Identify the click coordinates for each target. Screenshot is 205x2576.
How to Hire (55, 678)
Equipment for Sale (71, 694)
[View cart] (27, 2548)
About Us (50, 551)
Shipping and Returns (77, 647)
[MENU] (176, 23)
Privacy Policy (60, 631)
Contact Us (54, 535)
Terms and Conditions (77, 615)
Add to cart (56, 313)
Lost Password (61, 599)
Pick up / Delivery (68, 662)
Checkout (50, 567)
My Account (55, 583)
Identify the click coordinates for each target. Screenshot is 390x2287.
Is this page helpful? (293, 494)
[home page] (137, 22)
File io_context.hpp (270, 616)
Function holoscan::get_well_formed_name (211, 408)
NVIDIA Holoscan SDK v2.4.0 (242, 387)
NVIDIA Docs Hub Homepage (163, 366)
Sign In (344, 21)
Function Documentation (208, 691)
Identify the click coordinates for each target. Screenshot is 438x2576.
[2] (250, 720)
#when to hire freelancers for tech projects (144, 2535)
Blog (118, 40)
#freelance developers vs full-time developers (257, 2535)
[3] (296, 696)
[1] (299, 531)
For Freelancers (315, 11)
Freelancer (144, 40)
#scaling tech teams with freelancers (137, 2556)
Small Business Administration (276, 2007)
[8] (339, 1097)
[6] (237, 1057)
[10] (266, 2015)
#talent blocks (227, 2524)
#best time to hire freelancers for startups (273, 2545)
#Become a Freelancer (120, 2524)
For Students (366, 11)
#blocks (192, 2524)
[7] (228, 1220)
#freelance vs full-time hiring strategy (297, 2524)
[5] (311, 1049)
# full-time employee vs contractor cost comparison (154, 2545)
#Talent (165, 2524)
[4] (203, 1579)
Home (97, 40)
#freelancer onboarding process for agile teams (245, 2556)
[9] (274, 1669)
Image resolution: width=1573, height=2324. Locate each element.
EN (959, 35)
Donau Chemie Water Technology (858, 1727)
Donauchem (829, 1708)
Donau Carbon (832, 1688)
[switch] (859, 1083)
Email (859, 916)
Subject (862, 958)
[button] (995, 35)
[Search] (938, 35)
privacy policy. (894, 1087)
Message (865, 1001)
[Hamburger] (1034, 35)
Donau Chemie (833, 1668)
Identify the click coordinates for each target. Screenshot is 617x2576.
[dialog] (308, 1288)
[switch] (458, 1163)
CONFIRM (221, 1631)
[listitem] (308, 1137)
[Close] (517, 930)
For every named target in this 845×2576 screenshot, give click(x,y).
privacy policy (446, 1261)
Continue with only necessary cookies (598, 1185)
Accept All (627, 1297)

--------------------------------------------------

**Task instructions:** Once you find the line with "Donau Carbon (832, 1688)" above, print it and every line after it up to and including the line with "privacy policy (446, 1261)", exactly as written and nothing else.

**Output of the exercise:**
Donau Carbon (832, 1688)
[switch] (859, 1083)
Email (859, 916)
Subject (862, 958)
[button] (995, 35)
[Search] (938, 35)
privacy policy. (894, 1087)
Message (865, 1001)
[Hamburger] (1034, 35)
Donau Chemie (833, 1668)
Identify the click coordinates for each target. Screenshot is 617x2576.
[dialog] (308, 1288)
[switch] (458, 1163)
CONFIRM (221, 1631)
[listitem] (308, 1137)
[Close] (517, 930)
For every named target in this 845×2576 screenshot, give click(x,y).
privacy policy (446, 1261)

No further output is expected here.